**Fragmento del texto**

····················

Entre la música y la barbarie (Diez notas sobre Satisfaction en la ESMA)

En esta oportunidad, Julián Axat escribe sobre la reciente aparición del libro “Satisfaction en la ESMA. Música y sonido durante la dictadura (1976-1983)”, de Abel Gilbert, y que acaba de ser publicado por Gourmet Musical Ediciones, en coincidencia con la conmemoración del 45° aniversario del último golpe de Estado en la Argentina


1. Susurros en La Cacha. Una de los recuerdos sobre la historia de la desaparición de mis padres tiene que ver con la música. Cuentan los testigos que los vieron en el CCD “La Cacha”, que estando en cautiverio junto con otros compañeros, trataban de sostenerse tarareando canciones por lo bajo, susurrándolas tabicados, mientras sus captores no los escuchaban. Una de esas canciones es la de Doménico Modugno, titulada “el hombre del frac”. Sé que a mi viejo le en-cantaba.  Hay veces que vuelvo a esa canción tratando de entender qué razón los hacía elegirla; quizás porque estaba de moda en la época, quizás porque en la letra (bastante melancólica, por cierto) se encuentra cifrado un destino. Quizás porque generaba cierto contrapunto con la sordidez  del contexto.

La cuestión aparece nuevamente y me trae a la reflexión a partir del reciente libro de Abel Gilbert que, creo, es uno de los libros más originales que he leído sobre la dictadura militar argentina 1976/83. “Satisfaction en la ESMA” pone el foco en situaciones que –por lo general– han sido pasadas por alto, y pertenecen al mundo de las sensibilidades, emociones y experiencias humanas. Esa ambivalente relación entre ética y estética. El Mal y la música.

En la producción de los registros de la memoria sobre el pasado dictatorial, se ha señalado que el terror ha sido visto, sentido, pero pocas veces escuchado. Paradójico, puesto que en un repaso fino de las declaraciones de víctimas y testigos, el verbo “escuchar” está todo el tiempo presente, y pertenece a un universo fundamental de reconstrucción de la memoria.

Aquí Gilbert repasa esos archivos (incluye los episodios de la vida musical argentina de esos años), los tematiza y resalta, intentando demostrar que el terrorismo de Estado fue una sutil maquina de producir sonidos (la idea de “dispositivo sónico” tomada de Foucault implica asumir cierta tanatología de la música) de la que el poder sacó provecho, no solo para disciplinar y reprimir, sino también para producir un cambio en la vida de la población.

El sonido y la música son hechos de la realidad que pasamos a veces por alto, pues en ese campo, se definen un conjunto de aspectos no evidentes (o evidentes para algunos) que hacen a la tensión de las cuerdas y el silencio. La música de las esferas que bajo el gobierno que ejerce el terror, aparece como la pregunta por el grito, el ruido, el susurro, el canto, el llanto y la melodía; sea a disposición de la víctima, del verdugo o la comunidad de los indiferentes y cómplices.

····················

**Consignas de trabajo**
- a) Enumere todo lo que, en la última oración del fragmento, aparece como la pregunta bajo el gobierno que ejerce el terror.
- b) Reproduzca textualmente la parte del fragmento que se abre con las palabras que contienen "1. Susurros en" y se cierra con "sordidez  del contexto.".
- c) Responda, según el fragmento, las siguientes preguntas:
(i) ¿Qué editorial publicó el libro de Abel Gilbert?
(ii) ¿De quién es la canción titulada "el hombre del frac"?
(iii) ¿De quién está tomada la idea de "dispositivo sónico"?
Las filas provienen de una fuente distinta a la del fragmento.

····················

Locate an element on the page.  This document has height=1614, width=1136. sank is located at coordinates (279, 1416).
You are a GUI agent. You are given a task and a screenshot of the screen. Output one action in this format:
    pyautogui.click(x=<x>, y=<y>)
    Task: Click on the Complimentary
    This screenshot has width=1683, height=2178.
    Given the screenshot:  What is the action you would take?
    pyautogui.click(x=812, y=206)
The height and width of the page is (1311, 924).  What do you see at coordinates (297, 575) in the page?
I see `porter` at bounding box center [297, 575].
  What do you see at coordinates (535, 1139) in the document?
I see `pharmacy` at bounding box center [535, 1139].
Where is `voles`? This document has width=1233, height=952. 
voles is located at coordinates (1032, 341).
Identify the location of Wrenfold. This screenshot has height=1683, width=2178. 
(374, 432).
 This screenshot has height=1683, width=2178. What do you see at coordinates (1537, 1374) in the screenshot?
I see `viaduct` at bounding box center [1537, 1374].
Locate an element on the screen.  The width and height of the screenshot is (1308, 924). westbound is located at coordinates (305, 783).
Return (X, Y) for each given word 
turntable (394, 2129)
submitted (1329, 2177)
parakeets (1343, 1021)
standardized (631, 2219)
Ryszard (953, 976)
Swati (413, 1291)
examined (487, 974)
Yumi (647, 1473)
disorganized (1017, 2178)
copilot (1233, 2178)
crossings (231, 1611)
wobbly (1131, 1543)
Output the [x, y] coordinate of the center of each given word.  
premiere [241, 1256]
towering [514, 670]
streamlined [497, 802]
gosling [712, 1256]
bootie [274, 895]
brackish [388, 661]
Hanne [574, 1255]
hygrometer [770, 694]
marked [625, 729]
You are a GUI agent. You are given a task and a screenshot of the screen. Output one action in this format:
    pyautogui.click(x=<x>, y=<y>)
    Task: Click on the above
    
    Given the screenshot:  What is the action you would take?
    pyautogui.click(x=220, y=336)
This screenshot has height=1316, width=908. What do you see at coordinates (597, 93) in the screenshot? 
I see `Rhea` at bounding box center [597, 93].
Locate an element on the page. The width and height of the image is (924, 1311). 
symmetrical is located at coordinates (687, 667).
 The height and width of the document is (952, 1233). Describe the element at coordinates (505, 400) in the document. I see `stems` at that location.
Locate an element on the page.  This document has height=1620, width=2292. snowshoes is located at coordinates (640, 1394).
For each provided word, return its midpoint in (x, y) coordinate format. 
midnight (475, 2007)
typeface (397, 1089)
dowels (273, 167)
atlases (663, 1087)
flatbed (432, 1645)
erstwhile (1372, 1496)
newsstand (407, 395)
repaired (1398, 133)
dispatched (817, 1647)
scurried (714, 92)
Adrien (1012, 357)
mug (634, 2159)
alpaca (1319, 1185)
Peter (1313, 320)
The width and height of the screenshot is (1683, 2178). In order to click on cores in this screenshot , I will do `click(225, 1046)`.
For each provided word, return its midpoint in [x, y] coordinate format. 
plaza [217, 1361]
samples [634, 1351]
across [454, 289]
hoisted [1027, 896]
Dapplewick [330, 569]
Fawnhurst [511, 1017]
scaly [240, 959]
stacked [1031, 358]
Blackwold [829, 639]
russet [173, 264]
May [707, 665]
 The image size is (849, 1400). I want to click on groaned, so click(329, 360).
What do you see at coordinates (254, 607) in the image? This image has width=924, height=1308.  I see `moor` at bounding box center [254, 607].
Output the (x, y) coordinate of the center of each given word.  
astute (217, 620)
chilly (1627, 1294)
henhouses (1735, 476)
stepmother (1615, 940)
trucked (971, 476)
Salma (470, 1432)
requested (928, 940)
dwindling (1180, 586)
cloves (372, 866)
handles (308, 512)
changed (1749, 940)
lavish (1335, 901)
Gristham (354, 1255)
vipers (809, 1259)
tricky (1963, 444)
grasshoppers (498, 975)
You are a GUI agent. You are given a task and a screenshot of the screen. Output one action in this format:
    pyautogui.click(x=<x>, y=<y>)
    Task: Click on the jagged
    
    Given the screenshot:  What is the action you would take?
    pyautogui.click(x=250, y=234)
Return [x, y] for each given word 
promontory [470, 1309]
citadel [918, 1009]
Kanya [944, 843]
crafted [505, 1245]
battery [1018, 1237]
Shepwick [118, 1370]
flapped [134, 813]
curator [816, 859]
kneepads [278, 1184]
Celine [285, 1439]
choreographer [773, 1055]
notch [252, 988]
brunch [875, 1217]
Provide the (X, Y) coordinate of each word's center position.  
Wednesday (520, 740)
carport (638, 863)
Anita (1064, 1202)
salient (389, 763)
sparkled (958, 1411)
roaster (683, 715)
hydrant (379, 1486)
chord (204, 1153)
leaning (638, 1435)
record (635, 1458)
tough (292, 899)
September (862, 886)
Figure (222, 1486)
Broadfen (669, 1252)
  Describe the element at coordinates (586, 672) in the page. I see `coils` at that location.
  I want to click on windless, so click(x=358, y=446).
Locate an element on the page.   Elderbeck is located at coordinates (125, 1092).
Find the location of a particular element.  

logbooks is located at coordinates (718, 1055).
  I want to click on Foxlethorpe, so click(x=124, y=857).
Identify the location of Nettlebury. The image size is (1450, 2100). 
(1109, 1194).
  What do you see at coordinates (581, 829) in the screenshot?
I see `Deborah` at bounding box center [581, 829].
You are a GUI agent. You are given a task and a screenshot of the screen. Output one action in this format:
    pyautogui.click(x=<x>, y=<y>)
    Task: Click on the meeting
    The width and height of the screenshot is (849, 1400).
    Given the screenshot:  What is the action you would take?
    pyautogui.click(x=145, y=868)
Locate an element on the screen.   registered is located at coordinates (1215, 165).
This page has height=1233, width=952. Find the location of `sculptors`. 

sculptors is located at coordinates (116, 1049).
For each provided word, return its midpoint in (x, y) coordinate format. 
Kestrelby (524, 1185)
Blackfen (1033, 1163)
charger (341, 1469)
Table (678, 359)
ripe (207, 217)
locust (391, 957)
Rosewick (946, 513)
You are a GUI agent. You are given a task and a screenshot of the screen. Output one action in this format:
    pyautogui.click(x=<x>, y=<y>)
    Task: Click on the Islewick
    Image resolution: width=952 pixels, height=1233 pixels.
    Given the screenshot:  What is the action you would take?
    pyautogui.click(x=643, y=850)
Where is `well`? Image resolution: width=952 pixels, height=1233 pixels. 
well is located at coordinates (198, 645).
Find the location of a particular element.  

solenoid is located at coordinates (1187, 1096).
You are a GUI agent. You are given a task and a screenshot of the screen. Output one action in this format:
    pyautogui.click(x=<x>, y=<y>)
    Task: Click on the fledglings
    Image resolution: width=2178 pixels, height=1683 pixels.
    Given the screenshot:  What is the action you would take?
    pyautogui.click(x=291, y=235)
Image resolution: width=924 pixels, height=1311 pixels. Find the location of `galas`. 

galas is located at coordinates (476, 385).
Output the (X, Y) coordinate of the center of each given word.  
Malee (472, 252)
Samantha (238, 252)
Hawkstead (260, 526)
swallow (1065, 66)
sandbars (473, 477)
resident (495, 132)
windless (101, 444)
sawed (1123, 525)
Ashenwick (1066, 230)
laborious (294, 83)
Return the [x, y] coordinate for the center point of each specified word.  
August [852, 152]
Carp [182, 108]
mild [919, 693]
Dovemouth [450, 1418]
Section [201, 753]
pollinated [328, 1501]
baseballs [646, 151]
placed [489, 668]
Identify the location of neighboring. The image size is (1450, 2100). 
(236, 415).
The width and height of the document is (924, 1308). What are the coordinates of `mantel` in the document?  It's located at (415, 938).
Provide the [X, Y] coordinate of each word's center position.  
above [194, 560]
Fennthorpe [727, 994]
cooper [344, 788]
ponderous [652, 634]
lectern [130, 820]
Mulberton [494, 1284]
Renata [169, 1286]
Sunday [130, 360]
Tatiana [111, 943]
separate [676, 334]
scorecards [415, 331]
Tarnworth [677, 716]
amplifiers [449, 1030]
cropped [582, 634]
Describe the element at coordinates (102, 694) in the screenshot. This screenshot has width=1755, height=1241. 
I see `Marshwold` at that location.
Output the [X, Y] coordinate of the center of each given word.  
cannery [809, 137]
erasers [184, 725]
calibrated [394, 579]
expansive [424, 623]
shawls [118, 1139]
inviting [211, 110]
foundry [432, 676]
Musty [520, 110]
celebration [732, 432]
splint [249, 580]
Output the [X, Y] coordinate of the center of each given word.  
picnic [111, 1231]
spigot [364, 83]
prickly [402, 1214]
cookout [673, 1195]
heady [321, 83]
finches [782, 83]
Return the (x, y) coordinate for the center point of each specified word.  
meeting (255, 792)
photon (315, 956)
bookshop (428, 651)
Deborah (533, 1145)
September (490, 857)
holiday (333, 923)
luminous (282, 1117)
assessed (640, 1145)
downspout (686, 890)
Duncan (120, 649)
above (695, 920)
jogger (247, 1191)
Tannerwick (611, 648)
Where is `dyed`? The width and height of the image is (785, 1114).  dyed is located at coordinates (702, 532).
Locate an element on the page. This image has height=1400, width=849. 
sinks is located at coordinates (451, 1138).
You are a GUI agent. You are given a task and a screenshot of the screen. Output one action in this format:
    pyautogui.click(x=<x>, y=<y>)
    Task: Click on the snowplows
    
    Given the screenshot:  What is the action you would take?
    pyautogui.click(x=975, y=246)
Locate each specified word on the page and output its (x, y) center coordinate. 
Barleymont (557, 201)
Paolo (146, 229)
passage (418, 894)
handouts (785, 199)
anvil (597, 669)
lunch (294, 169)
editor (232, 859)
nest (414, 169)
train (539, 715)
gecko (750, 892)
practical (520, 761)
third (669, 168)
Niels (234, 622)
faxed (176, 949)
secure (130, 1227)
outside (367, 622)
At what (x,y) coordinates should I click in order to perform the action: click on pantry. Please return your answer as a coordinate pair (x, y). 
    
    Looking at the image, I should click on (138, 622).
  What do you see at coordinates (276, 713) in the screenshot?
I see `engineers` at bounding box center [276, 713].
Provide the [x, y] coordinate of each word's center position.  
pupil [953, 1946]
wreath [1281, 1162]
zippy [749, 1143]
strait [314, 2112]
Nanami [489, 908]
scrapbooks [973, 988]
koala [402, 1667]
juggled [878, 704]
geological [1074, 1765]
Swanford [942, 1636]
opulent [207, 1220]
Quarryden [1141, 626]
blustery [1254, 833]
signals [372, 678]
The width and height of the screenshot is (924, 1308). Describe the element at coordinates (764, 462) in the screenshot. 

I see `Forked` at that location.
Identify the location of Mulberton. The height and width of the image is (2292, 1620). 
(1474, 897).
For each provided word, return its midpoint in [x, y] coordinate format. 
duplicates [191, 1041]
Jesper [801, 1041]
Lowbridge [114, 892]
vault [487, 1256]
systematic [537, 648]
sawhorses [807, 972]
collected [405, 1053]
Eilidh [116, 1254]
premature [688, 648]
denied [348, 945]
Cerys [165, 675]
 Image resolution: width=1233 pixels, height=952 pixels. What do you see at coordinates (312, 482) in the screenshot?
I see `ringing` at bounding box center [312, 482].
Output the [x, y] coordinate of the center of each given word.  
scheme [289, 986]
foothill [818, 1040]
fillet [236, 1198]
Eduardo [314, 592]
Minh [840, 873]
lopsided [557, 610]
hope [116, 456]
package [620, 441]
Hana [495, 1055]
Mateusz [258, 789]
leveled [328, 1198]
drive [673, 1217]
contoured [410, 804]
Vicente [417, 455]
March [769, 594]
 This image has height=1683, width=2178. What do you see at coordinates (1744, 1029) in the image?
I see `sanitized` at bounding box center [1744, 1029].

····················

**En respuesta**
- a) El grito, el ruido, el susurro, el canto, el llanto y la melodía.

- b)
1. Susurros en La Cacha. Una de los recuerdos sobre la historia de la desaparición de mis padres tiene que ver con la música. Cuentan los testigos que los vieron en el CCD “La Cacha”, que estando en cautiverio junto con otros compañeros, trataban de sostenerse tarareando canciones por lo bajo, susurrándolas tabicados, mientras sus captores no los escuchaban. Una de esas canciones es la de Doménico Modugno, titulada “el hombre del frac”. Sé que a mi viejo le en-cantaba.  Hay veces que vuelvo a esa canción tratando de entender qué razón los hacía elegirla; quizás porque estaba de moda en la época, quizás porque en la letra (bastante melancólica, por cierto) se encuentra cifrado un destino. Quizás porque generaba cierto contrapunto con la sordidez  del contexto.

- c)
(i) Gourmet Musical Ediciones.
(ii) De Doménico Modugno.
(iii) De Foucault.